CSO: Threat Hunting Explained

CSO: Threat Hunting Explained

With attackers lurking undetected in systems for months at a time, threat hunting is becoming an essential element of security.

Excerpt from: Threat hunting explained: Taking an active approach to defense

The goal of the security team has, of course, always been to stop bad things from happening as early as possible, whether that has meant shutting down an attempted hack from the outside or thwarting risky employee behavior.

Enterprise security teams often struggle to keep up, says Wolfgang Goerlich, advisory CISO for Duo Security, a Cisco business unit, which has offered workshops on threat hunting. SOCs are inundated with alerts about possible problems — so much so that they can’t possibly investigate each and every one. Cisco’s 2020 CISO Benchmark Report, in fact, found that 41% of organizations get more than 10,000 alerts a day.

Alert fatigue sets in and can keep security teams from being as effective as they could be. “If you’re constantly getting pinged, you can never think deeply and you can never think broadly,” Goerlich says.

He also points out that alerts generally indicate active attempts to attack and are not necessarily effective in finding threats that are either waiting for an opportune time to attack or are new and thus unknown to the monitoring systems.
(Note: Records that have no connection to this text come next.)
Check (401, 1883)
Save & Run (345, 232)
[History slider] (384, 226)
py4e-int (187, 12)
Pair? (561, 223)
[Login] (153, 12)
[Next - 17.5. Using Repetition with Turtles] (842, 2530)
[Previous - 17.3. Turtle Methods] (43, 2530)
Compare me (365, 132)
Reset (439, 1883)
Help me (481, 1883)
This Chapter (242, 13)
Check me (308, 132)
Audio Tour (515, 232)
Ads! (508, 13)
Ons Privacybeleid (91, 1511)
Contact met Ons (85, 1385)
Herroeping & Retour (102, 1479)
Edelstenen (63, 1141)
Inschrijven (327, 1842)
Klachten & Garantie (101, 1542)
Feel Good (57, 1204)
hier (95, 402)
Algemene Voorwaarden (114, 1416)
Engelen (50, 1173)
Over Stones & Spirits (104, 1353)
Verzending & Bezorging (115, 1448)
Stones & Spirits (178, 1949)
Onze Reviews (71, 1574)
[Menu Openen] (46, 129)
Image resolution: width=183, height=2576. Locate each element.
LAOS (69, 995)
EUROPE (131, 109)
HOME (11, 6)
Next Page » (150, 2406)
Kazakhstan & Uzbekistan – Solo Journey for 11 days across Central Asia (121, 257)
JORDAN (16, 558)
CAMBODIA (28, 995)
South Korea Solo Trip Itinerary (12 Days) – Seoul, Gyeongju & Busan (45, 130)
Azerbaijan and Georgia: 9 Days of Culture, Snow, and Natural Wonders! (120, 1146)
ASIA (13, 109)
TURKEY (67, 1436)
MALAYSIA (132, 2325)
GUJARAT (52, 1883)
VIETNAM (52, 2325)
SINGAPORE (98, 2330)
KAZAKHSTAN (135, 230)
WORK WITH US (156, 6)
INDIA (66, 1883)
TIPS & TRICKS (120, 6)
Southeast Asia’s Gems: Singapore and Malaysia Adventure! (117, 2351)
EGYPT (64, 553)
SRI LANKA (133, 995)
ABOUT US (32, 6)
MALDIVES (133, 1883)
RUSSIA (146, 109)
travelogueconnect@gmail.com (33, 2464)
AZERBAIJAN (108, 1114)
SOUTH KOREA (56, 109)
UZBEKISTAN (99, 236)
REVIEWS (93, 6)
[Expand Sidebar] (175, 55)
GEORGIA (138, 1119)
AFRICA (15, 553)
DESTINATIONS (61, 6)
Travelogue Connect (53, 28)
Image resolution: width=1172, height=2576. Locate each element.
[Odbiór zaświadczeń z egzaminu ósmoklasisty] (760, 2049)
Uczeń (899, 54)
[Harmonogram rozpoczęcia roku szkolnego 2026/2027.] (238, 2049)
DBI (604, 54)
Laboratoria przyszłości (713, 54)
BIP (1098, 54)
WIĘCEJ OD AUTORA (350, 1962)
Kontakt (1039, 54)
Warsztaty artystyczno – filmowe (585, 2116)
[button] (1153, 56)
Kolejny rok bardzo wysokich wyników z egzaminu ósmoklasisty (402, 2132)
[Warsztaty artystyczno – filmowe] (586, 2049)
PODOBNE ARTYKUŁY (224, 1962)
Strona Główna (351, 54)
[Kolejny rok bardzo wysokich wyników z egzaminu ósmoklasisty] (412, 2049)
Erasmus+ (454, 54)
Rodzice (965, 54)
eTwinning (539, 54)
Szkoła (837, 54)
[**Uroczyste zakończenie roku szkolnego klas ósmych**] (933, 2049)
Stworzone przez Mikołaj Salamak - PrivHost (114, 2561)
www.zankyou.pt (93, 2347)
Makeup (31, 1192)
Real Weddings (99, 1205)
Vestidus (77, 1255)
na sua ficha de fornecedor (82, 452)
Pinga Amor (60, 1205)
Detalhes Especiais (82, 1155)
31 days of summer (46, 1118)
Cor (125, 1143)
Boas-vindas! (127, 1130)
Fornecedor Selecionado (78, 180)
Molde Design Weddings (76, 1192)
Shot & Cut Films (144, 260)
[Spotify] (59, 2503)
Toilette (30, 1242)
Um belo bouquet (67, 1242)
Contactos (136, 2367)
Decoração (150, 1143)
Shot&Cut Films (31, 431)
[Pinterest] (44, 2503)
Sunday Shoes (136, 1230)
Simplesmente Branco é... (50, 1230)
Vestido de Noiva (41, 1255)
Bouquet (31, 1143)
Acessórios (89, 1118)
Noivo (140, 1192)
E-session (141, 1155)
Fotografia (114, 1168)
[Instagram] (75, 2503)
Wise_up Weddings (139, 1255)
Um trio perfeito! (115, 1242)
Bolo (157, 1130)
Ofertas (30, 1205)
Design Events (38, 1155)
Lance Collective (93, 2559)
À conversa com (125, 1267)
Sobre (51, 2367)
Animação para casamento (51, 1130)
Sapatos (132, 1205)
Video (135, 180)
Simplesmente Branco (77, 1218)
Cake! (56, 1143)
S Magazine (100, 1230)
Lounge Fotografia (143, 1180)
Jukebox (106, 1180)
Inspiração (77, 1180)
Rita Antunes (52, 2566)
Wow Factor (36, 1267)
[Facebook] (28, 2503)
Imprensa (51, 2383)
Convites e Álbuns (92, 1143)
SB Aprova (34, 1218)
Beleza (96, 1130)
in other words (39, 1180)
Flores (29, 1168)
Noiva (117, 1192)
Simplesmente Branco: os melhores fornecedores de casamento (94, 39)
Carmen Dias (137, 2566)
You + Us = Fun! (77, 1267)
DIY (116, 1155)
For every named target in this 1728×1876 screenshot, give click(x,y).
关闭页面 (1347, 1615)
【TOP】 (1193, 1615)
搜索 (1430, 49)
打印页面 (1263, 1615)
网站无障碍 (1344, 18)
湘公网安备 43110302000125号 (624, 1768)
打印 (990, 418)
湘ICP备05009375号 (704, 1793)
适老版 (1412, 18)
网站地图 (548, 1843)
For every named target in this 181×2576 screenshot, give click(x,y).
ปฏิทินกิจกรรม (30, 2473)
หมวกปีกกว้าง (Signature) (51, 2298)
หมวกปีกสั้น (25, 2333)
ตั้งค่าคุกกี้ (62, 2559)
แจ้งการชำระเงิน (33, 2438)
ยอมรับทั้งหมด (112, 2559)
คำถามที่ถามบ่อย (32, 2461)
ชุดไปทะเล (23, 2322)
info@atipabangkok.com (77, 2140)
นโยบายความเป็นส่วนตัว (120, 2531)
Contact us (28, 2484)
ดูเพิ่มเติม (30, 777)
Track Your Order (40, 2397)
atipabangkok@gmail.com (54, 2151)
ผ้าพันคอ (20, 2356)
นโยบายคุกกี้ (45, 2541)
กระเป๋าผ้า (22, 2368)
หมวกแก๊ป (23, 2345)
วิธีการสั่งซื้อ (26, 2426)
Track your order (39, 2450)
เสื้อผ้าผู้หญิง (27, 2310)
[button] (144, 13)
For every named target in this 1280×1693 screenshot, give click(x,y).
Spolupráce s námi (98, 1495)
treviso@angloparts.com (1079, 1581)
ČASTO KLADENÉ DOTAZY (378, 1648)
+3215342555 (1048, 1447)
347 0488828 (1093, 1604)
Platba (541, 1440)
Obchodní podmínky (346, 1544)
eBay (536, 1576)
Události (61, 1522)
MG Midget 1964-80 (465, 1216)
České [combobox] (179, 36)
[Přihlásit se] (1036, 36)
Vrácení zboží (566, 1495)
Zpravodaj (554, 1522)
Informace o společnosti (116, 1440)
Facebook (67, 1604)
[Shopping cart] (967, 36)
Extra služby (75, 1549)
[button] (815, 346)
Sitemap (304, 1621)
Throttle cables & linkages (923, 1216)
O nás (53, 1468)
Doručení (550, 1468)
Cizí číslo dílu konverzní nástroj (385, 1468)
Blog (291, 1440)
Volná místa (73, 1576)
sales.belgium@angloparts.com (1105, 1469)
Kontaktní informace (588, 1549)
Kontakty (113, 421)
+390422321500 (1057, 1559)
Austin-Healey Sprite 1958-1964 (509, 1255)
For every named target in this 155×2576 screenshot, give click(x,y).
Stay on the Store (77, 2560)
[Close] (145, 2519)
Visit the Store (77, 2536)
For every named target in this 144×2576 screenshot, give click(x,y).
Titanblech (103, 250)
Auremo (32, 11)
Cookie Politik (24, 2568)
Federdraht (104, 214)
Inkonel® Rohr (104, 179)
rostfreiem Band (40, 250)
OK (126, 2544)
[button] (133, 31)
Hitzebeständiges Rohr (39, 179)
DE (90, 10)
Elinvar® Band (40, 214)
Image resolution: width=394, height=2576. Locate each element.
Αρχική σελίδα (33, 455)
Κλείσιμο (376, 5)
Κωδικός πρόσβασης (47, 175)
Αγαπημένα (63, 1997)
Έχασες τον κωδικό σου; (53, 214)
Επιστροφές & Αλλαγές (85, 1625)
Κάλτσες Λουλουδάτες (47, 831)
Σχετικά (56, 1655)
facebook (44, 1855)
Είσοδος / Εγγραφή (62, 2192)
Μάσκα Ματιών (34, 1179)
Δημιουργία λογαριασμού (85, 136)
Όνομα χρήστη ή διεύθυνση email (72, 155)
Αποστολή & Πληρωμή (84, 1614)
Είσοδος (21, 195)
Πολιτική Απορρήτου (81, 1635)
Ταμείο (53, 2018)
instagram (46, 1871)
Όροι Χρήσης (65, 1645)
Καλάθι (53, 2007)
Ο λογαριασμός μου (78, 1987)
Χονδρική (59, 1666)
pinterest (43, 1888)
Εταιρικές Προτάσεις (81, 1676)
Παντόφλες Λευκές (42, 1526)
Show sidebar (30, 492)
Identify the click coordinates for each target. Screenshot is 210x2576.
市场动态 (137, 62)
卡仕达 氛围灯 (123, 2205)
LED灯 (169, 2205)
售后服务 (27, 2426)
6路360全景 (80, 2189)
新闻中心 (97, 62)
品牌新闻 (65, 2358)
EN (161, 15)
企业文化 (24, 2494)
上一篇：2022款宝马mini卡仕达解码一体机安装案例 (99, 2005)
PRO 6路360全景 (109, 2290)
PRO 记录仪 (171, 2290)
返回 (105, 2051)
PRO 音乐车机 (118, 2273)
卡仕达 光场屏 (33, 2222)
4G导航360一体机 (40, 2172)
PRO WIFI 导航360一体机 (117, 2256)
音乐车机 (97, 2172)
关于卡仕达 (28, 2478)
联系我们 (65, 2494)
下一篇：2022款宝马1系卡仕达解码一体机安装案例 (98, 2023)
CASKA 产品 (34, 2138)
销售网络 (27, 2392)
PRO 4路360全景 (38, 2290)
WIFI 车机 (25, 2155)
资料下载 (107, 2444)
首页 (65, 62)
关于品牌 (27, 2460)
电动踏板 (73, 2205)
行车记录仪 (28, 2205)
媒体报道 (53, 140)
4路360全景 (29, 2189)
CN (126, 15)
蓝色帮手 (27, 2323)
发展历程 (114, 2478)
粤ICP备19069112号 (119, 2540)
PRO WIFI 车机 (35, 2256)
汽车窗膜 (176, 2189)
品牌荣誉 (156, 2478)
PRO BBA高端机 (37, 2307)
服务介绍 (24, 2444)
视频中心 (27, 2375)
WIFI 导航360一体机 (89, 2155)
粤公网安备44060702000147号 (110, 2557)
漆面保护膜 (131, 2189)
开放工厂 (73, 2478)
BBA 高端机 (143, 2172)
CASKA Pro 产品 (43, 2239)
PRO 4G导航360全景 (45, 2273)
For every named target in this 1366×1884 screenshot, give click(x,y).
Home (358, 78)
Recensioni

Goerlich says he has seen how an overload of alerts coupled with a strictly reactive approach can leave an organization exposed. He led a red team simulating attacks on a company to test its security posture, using various tactics to try to get into the company’s systems. The security team did indeed identify the individual pieces of the attack, with monitoring systems alerting the SOC to phishing emails and malware. But while the security team successfully stopped individual attempts from exploding into full-blown events, they failed to see the big picture that there was an ongoing, multi-pronged coordinated attack.

“When you’re closing tickets in a fast manner — as you should be doing — you miss the full scale of what’s happening,” Goerlich explains.

But threat hunting, with its proactive approach and its focus across the IT stack versus alerts, helps security teams spot such activity.